Thursday, November 3, 2011

Upslope Brewing Braised Pork

When I got an email that Upslope Brewing was doing a special deal at PJ's Wine and Spirits, I didn't actually plan on stopping by. But when I ended up in the neighborhood and saw a van plastered with Upslope logos, I remembered the special and figured it was worth a look.

I ended up buying a six-pack of beer and getting one beer free - a seven-pack, as they were calling it. So I decided to cook with one of the beers. I mean, why not?

I had some boneless pork shoulder, and that's perfect for braising. Unfortunately I didn't have time for braising, but I did have time for pressure cooking. The results are pretty similar, so that's what I did. You could follow the recipe, but braise in a Dutch oven or heavy-bottomed pot, or you could cook this is a crock pot. Just adjust the time and cook until the pork is tender.

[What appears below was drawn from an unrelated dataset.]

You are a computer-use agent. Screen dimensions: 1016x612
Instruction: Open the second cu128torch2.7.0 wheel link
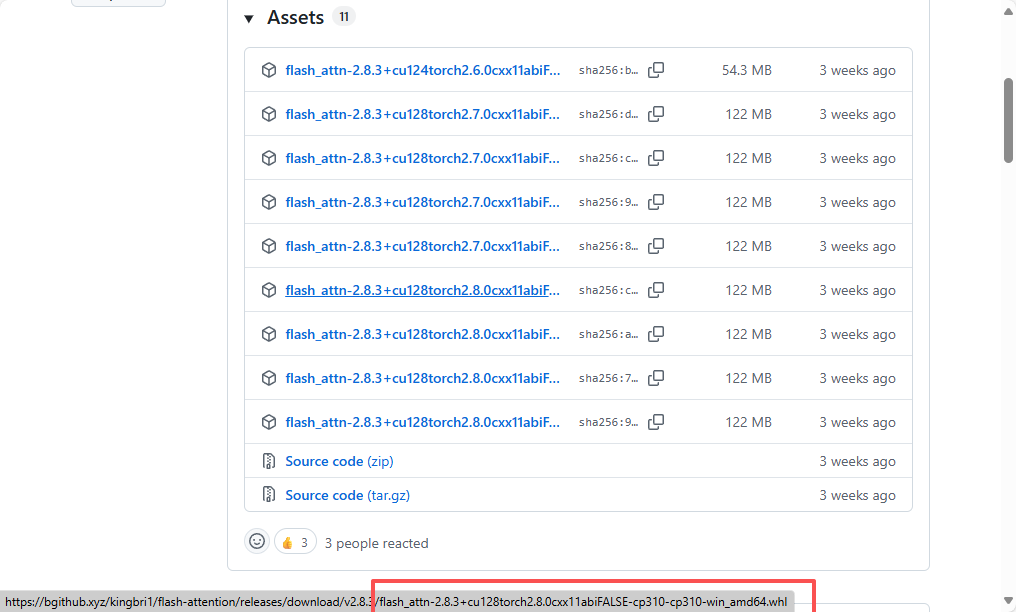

Like any braised dish of a tough cut of meat, the texture of the meat is better the next day. So this is perfect for cooking ahead of time and serving the next day.

This recipe calls for barbecue sauce, but it's a minor player. It add a bit of richness and some extra flavor, but  don't expect it to be a "barbecued pork" dish. 


Beer-Braised Pork Shoulder

2 pounds boneless pork shoulder
1 can Upslope Brown Ale
1 teaspoon salt (or to taste)
1/4 cup barbecue sauce
1 medium onion, cut in chunks
1 bell pepper, cut in chunks
Black pepper, to taste

Put the pork shoulder, beer, and salt in your pressure cooker, and cook on low for 20 minutes. Release the pressure, add the barbecue sauce, onion, pepper, and black pepper, and cook for an additional 15 minutes at low pressure, or until the meat is fork tender.

Serve with potatoes or noodles.

2 comments:

Laura @ Hip Pressure Cooking said...

Ooooh... this looks wonderful! May I suggest doing the last pressure cooker opening with "Natrual Release" ? That's where you don't do anything let pressure come down naturally and use the residual heat of the pressure cooker too keep cooking it.

It's difficult to improve your recipe, but the extra cooking will have that shoulder falling apart!

Putting a link to it from my facebook page to share with my readers, later today!

Ciao,

L

Donna Currie said...

Hi Laura - when I have time, I always let the pressure come down on its own, but when I'm pressure cooking to speed things up, I do release the pressure. Thanks for the comment and the link - I'll be sure to come check you out!